Expecting to see Kale or maybe Marisa, I’m surprised when Kaylie sits down next to me, a beer in her hand. “You look like you could use one of these right about now,” she says, breaking the silence.

“I feel like I could use about ten,” I confess, giving a small laugh as my hands spread out across my belly. “But fingers crossed, this guy has about twenty-one more years before he gets introduced to alcohol, so I’m stuck with my water.”

“Wanna talk about it?” she offers, and I’m kind of surprised. Kalli’s always been the open, friendly sister, while Kaylie’s always been much more reserved. “I know I don’t come across as the most sensitive person, but with a sister like Kalli, I have a pretty good listening ear.”

Sighing, I pick at the sand next to my foot, not sure that Kaylie’s the person for me to talk to about this. At the same time, I realize she may be able to give me some insight. After taking a long swig of my water, I stare out at the black waves of the ocean and decide to let it all out.

“I met Tara today.” She lets out a low whistle. “The thing is, I had no idea there was a Tara before today.”

“That fucking idiot,” I hear Kaylie mutter under her breath. I turn to look at her, and she just shrugs. “That must’ve been quite a shock.”

“That’s an understatement. At first I thought I was just meeting the nice woman who made my baby shower cake, and then seconds later, I felt like I was being blindsided by a woman who claimed to have once been engaged to Kale. And…I just don’t know. She said some other things that have my mind working in overdrive, and I just don’t know what to think anymore. Kale’s had a year and a half, or at least eight months, to tell me about it, and I had to find out from her? And on top of that, I don’t even know what exactly I found out.”

“Look, I know I acted cool at Thanksgiving, and I want you to know it had nothing to do with you and more to do with worrying about Kale. I was there for him after everything happened with Tara, and to say he was a mess is an understatement. None of us ever thought he’d settle down again until he brought you home. And I was scared for him. But while it’s not my place to talk about what happened, I can assure you one thing. You’re no Tara.”

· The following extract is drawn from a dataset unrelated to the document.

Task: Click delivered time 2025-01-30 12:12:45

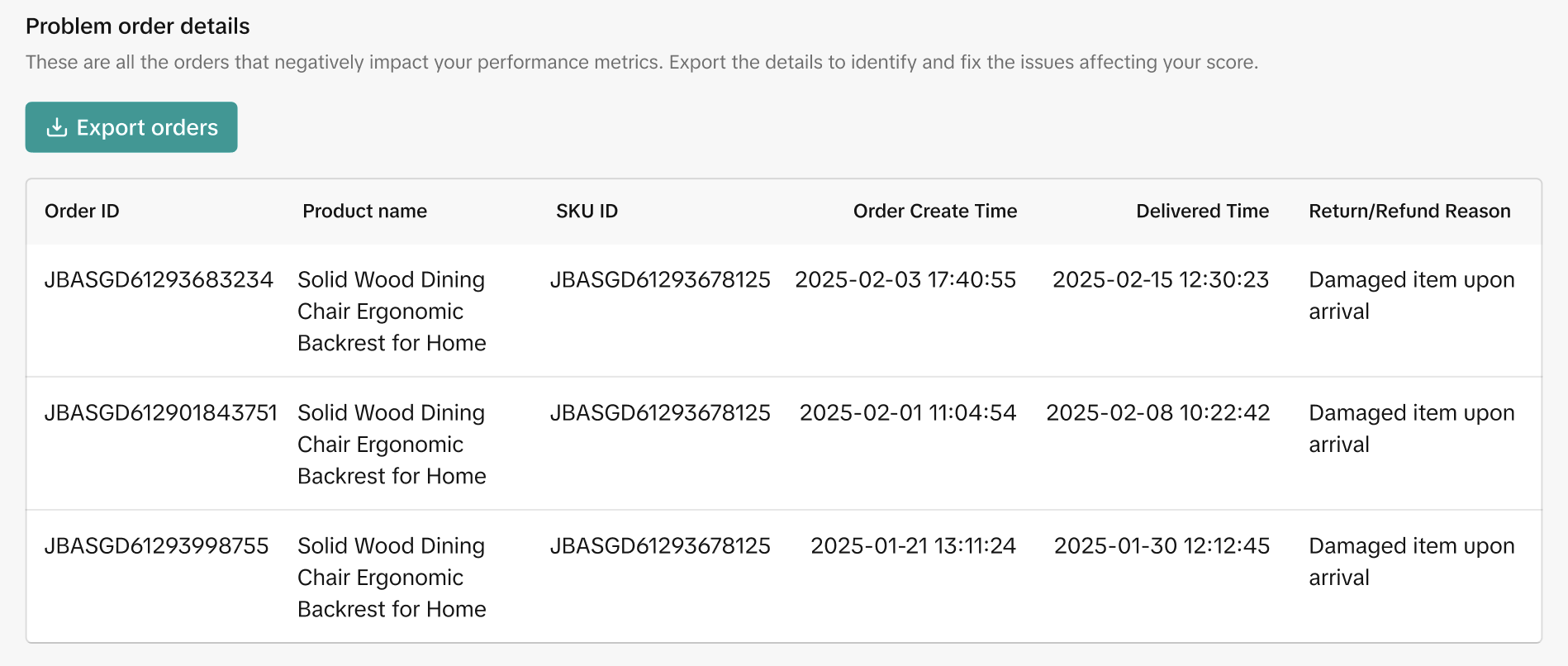Action: pyautogui.click(x=1162, y=546)
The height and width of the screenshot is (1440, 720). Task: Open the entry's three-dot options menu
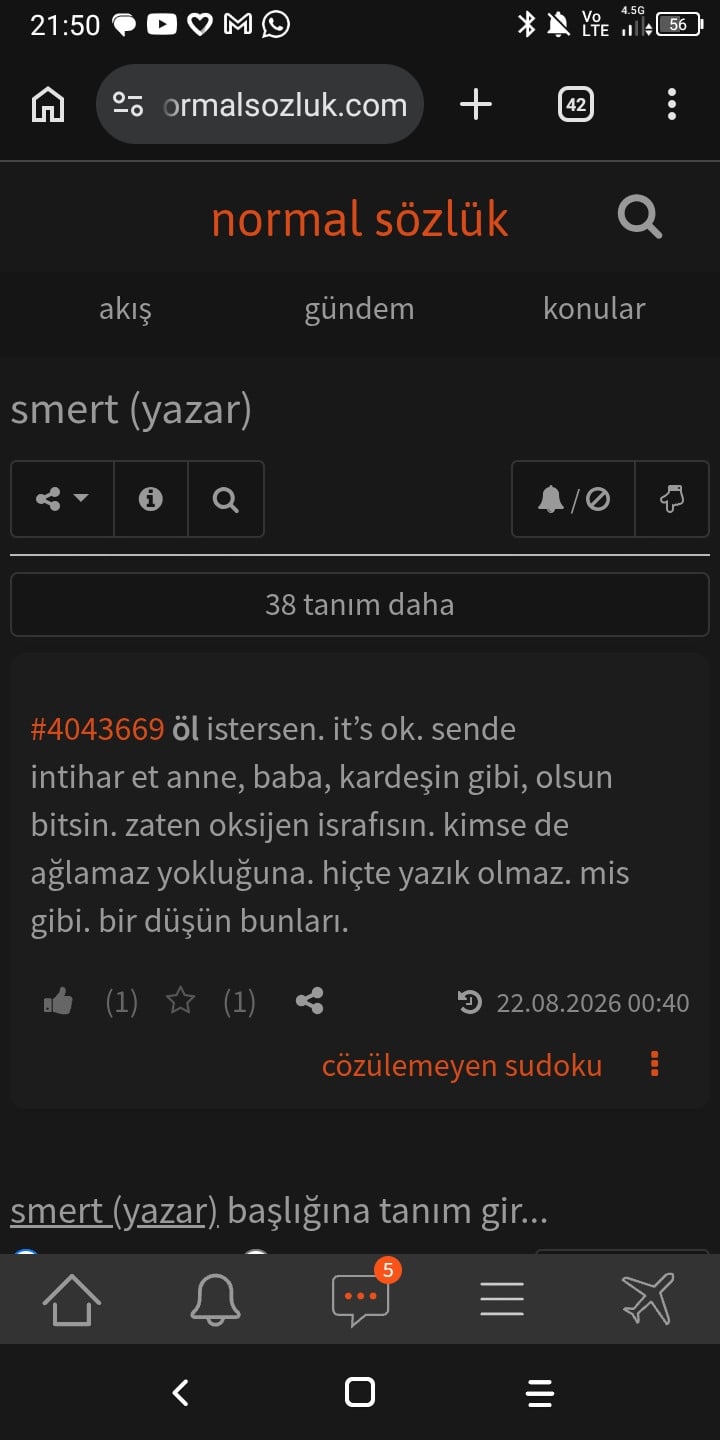[655, 1064]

“Yeah, but here’s the thing. I don’t even know what that means. She could’ve been the love of his life, the one he let get away, and hearing that I’m not her? It’s not exactly reassuring.”

A low chuckle escapes her lips. “My brother really is an idiot. I don’t know why Kale didn’t tell you about Tara, but my guess is it’s because he didn’t want her toxicity to infect your relationship. That’s who Tara is. She’s a toxic human being who hurts everyone she claims to love. I, for one, am glad she’s been out of Kale’s life for a very long time.” She pauses as she brings the beer bottle to her lips. “And let me tell you, Lucy. I know my brother, and he looks at you in a way he never looked at her. That right there is what scared me at Thanksgiving. I knew how torn apart he was with what happened with Tara, but I knew deep down in my soul that if he ever lost you, the devastation would be beyond repair.”

I find solace in her words, even if they do bring on more questions than answers. Something about the way she holds her brother in high regard has me trusting her, even if it still hurts being kept in the dark.

“And what about now? Do you think he’ll ever let me all the way in?” I hold my breath in anticipation of her answer.

“That’s something you’re going to have to ask him. But I promise you, if Kale kept it from you, he had his reasons. Just trust that he loves you, and he loves that little guy, too.”